THE TASK. For the listing below, report all lines that hold the word "agent".

PROVIDED MATERIAL.
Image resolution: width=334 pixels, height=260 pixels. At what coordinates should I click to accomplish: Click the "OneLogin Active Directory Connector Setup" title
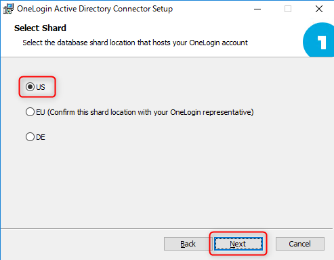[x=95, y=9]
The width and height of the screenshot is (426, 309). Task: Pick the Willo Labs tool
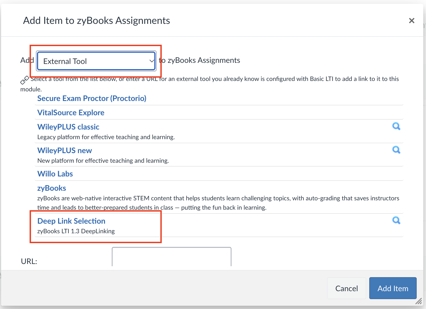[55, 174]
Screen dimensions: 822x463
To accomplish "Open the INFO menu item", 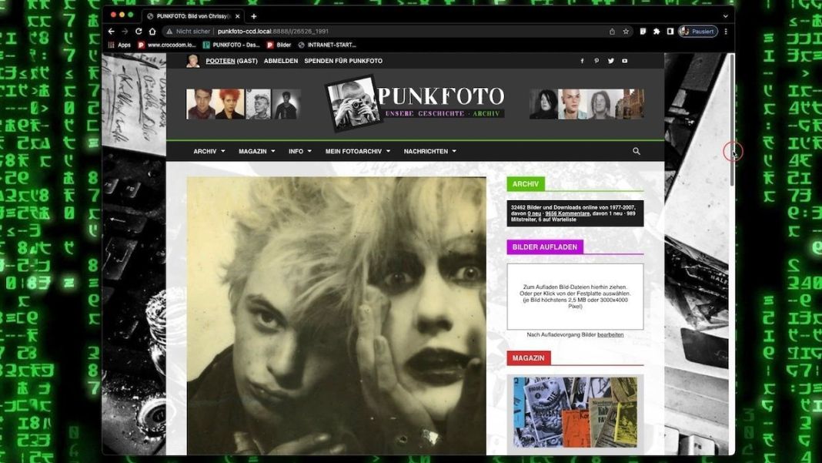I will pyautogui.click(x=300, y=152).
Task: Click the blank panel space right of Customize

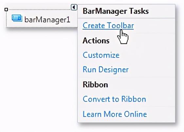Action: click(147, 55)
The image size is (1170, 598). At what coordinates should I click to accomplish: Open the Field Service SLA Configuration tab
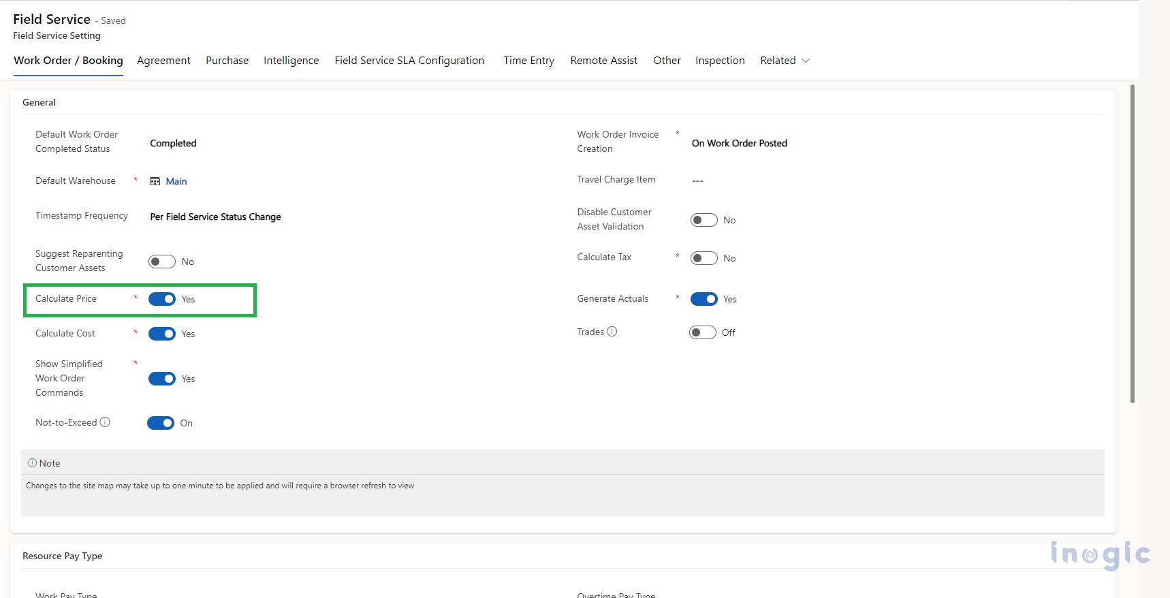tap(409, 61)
* * *
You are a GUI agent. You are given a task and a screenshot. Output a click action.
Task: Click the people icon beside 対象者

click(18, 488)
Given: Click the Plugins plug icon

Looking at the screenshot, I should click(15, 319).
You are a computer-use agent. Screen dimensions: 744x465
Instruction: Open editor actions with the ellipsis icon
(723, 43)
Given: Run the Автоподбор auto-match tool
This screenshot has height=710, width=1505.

SOLUTION TO THIS TASK.
You are a GUI agent. You are given a task and a screenshot. Output a click action.
You are a computer-use agent. Screen dimensions: 744x465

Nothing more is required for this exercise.